I know that during the summer most people want light meals, salads, and cold sandwiches.  Not me, kind of like how I crave salads in the winter, I want hardy comfort food in the summer.  If you're one of my readers who likes to keep his or her heavy meals for when the snow if falling, read on anyway, and save this idea for later.  

 First I caramelized about 2 lbs. of onions.  I found some amazing candy onions at the farmer's market, and I was actually thinking about making French onion soup with them.  Beef and noodles won out, so maybe I'll make the soup next week.  If you don't normally caramelize onions, don't be afraid of the amount.  They cook down a lot.  I get my pan hot, add about 2 tablespoons of olive oil, and then add the onions.  I then turn the heat down to medium low and generously salt the onions (about 2 teaspoons salt).  Stir onions after addition of salt and about every 5 minutes after that.  I let my onions cook for 20 minutes until they were nice and brown.
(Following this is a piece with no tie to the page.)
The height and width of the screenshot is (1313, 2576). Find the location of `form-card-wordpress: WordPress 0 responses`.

 See, I told you they would cook down.  I could have taken them even further than this, but I knew they would be sweet, so I stopped here.  Next, I added about a quarter cup of vodka to deglaze the pan.  Deglazing just means added a liquid to get up all the delicious brown bits.  If you don't have vodka, you could use red or white wine, beef or veggie broth, or water.
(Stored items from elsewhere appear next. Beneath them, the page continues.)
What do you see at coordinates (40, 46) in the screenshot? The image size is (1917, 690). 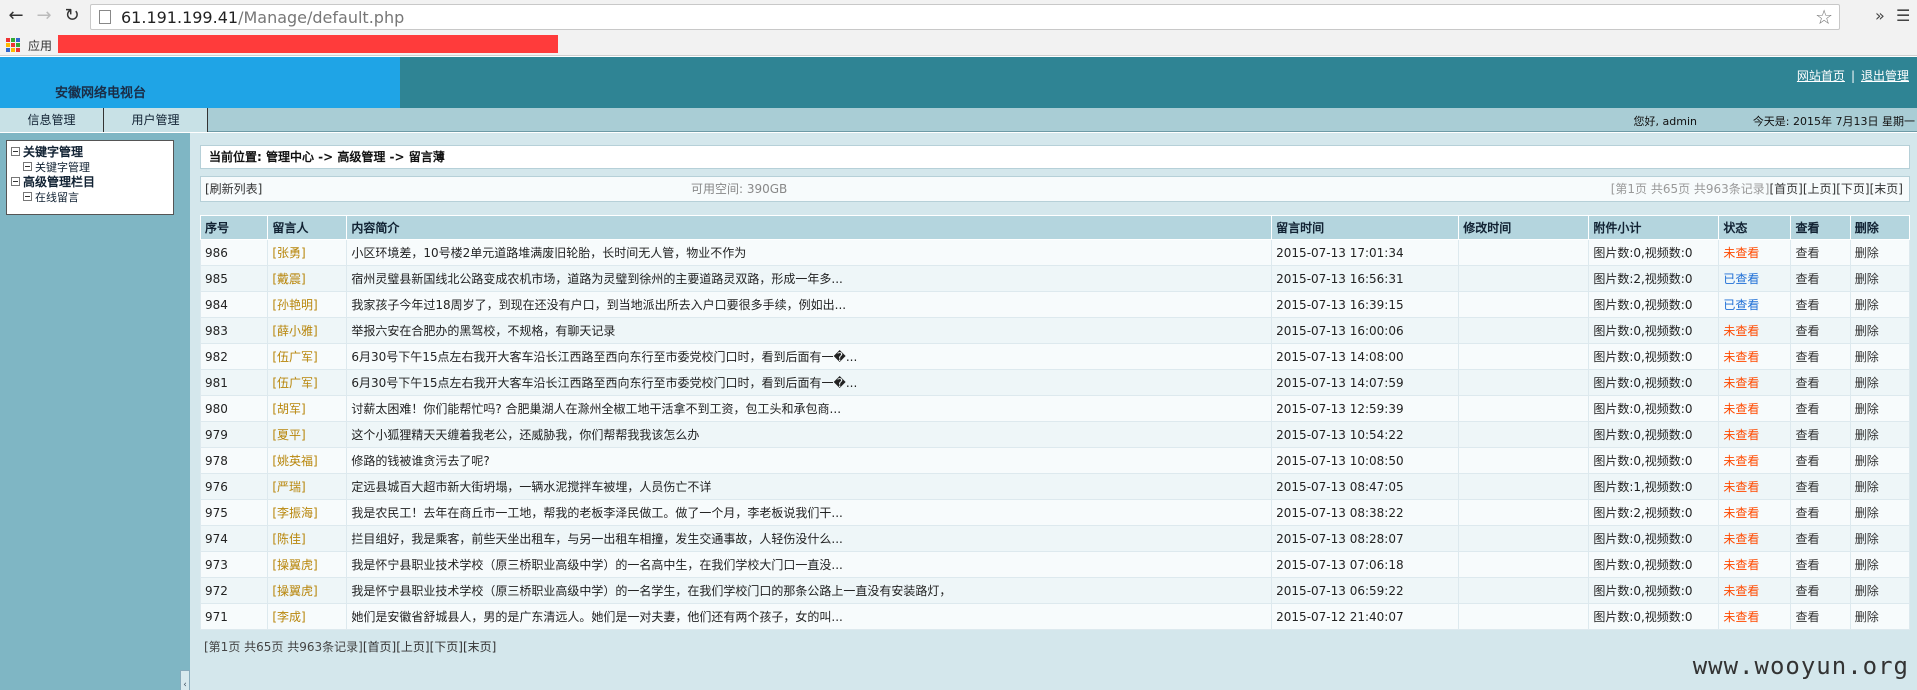 I see `apps-bookmark: 应用` at bounding box center [40, 46].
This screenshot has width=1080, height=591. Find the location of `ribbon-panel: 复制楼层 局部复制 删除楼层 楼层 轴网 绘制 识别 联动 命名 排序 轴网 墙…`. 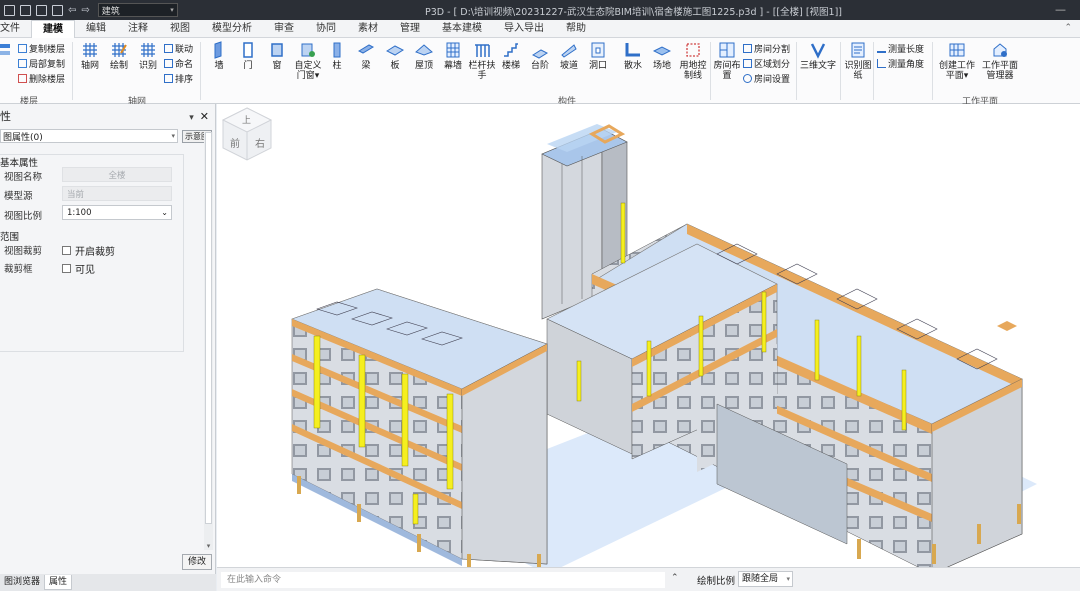

ribbon-panel: 复制楼层 局部复制 删除楼层 楼层 轴网 绘制 识别 联动 命名 排序 轴网 墙… is located at coordinates (540, 72).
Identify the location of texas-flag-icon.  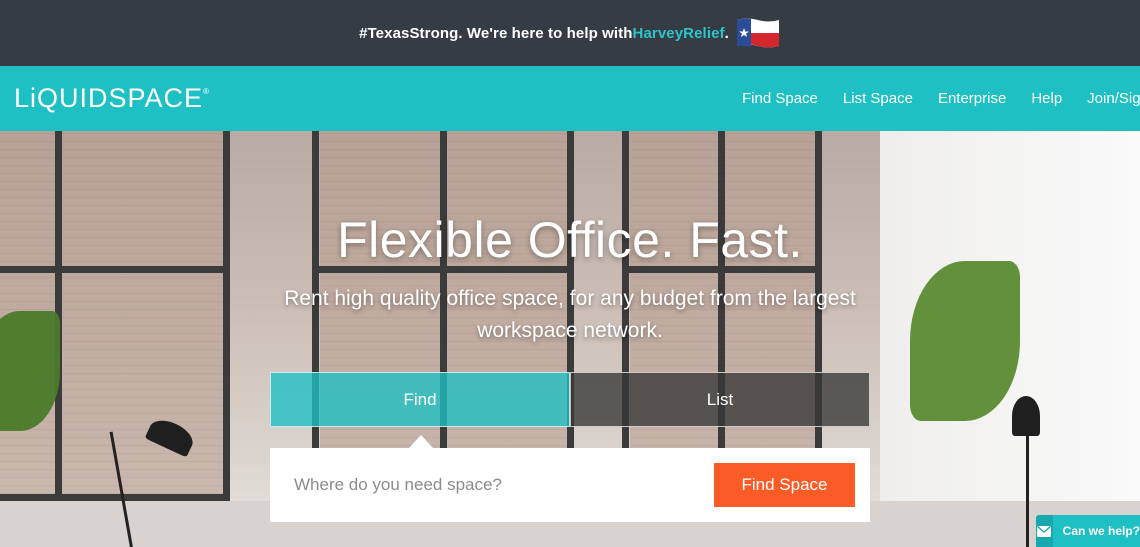
(758, 33).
 Next I added about 3 lbs. of round steak (we really like this leftover).  I had three packages in the freezer, so that's what I used, but you could use anything you have lying around.  I actually wish I had a bone in chuck roast because I think it would have had a richer flavor.  I also added 6 cloves of garlic, 2 bay leaves, 1 teaspoon salt, 1/2 teaspoon fresh ground black pepper, 2 tablespoon Worcestershire sauce, 1/8 teaspoon crushed red pepper flakes, and about 2 cups of water.  I let this simmer, covered, for about 3 hours.  When I opened the pan, the beef was nicely tender and cooked to perfection, the onions had cooked nicely into the broth.  Next, I removed the beef and set it aside.  I tossed out the bay leaves and I added about 3 cups of water to the broth and tasted for salt.  I brought the broth to a boil and added 8 oz. of egg noodles and cooked according to package directions.  Last, I added the beef back to the pan and checked again for seasoning.

The finished product was served over mashed potatoes.  Gasp!  I know my mother would never approve of this meal with its two starches, but it was really good.  Tomorrow's post will contain the recipe for my mashed potatoes because I finally got around to measuring everything.